Hillary, who you voted for, wanted to eliminate the Castle Doctrine, which makes this sort of thing legal.
So I think you need to decide whose side you’re on.

No, I'm not some fucking lib toeing the democratic party line, and criticizing someone for that is "RINO republican" bullshit with a D at the front. I also think her policy against police abuse of waxing poetic about its tragedies while advocating for further funding is bootlicking bullshit, I think her stance against abolishing the death penalty while downplaying its minimum 4% false positive rate in killing innocent people fueled by a 69% rate of official misconduct and 15% rate of judges overruling jury decisions to enforce the death penalty as "very unfortunate & discriminatory" is blatantly prioritizing bootlicking over actual justice, I don't think her stance at that time to merely reschedule marijuana as schedule II rather than full legalization is sufficient, and her policy of "the cops can have a little stop & frisk, as a treat" is more of the above. And no, I don't support eliminating the castle doctrine or passing duty to retreat laws for one's own home either.

But I'm sure if I instead cited these disagreements as why I didn't vote for any candidate you'd be perfectly understanding, right?

And what about this situation makes you think "this sort of thing" was legal here? The shooter was charged with manslaughter & armed criminal action with a bail of $100k.

[-] FlyingSquid@lemmy.world -1 points 9 months ago

Obviously it's not legal to murder your own mother who isn't breaking into your home.

But it is legal to murder someone who is breaking into your home.

Even if the only thing they're armed with is the rock they used to break through your window and you can just leave.

[-] TonyStew@kbin.social 3 points 9 months ago* (last edited 9 months ago)

Yeah, yeah that's indeed where I draw the line. I don't think a person is morally obligated to ascribe best-intentions to someone breaking & entering (again, they'll be violent toward you 26% of the time), I don't think a person is morally obligated to be a victim of violence in their own home, I don't think a person is morally obligated to evacuate what is meant to be their safe haven, and I sure as shit don't think anyone else either with a badge or without is coming to be the good guy for you. And as defense, I don't think it is murder.

[-] FlyingSquid@lemmy.world 0 points 9 months ago

Your first link is some insurance company corporate website that has no reason to be truthful. The second link won't reveal its sources unless you pay, but also shows that violent crime is far less of a problem now than it has been for decades.

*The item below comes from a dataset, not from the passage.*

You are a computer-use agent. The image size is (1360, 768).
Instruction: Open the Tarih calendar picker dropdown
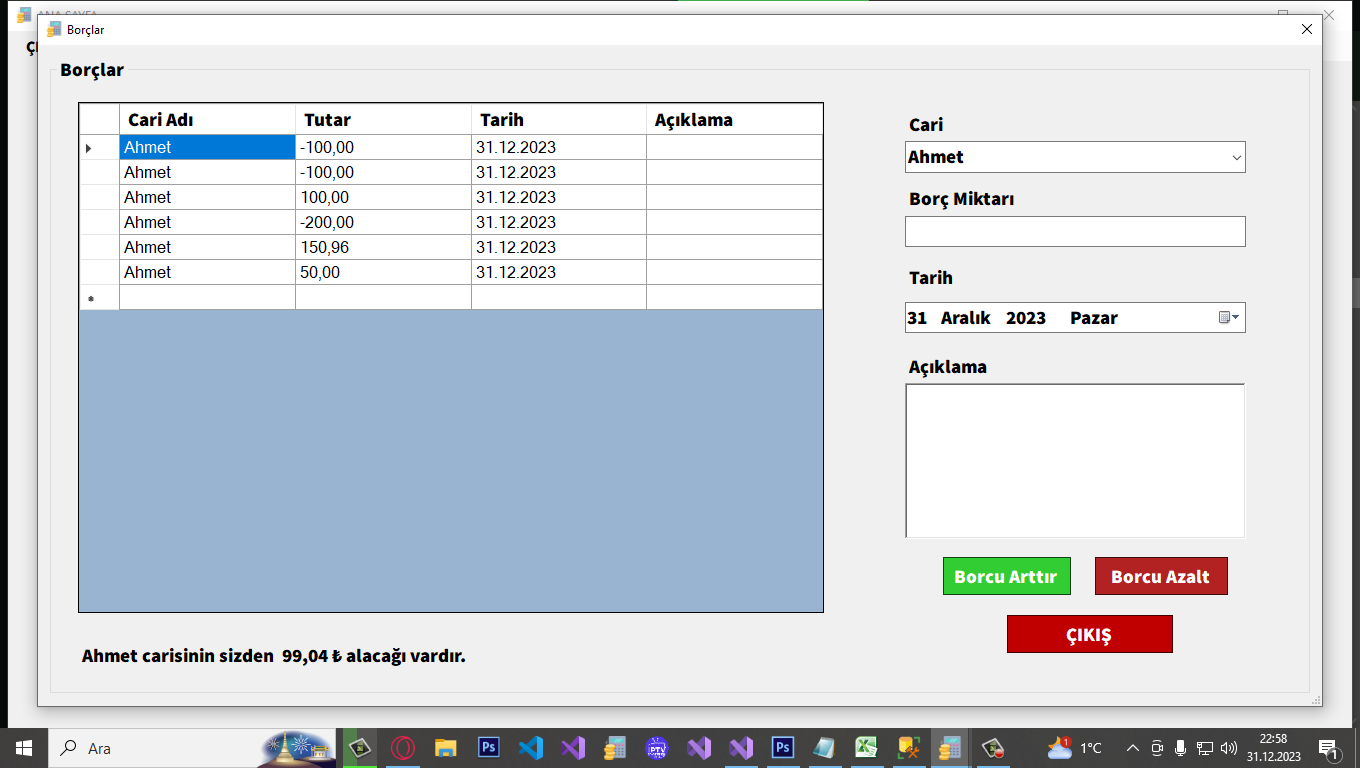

So your fearmongering isn't even supported well by your unsourced data.

[-] TonyStew@kbin.social 5 points 9 months ago

Every number I pull from the article is backed up by a separate primary source they provide. Their citation for overall burglary numbers, as linked (little blue 1), is from the FBI's crime tracker. Their citation on the specifics for burglaries, including % where the owner is present and stats on violent crime victimization as part of burglaries, comes from a DOJ report that they link. The # of US households was just me googling and pulling the first result, but census data puts it at 125 million.

The 2nd source is just using FBI data as well, extrapolating the reported crime amount from the reported population over the whole population. The official FBI number of 673,261 burglaries divided by .75 (% of population those account for) gives 897,681, and the FBI's chart over time (counted in burglaries per 100,000 population rather than households) does indeed show that burglaries, as with all violent crime, have gotten considerably safer over the past 10-20 years.

Still far from 0, and still more common than the crime that's America's blight onto the world.

[-] FlyingSquid@lemmy.world -4 points 9 months ago

Suicides, school shootings, gang gunfights and other major problems caused by the massive amount of gun ownership in this country is also far from zero. But that doesn't seem to concern you.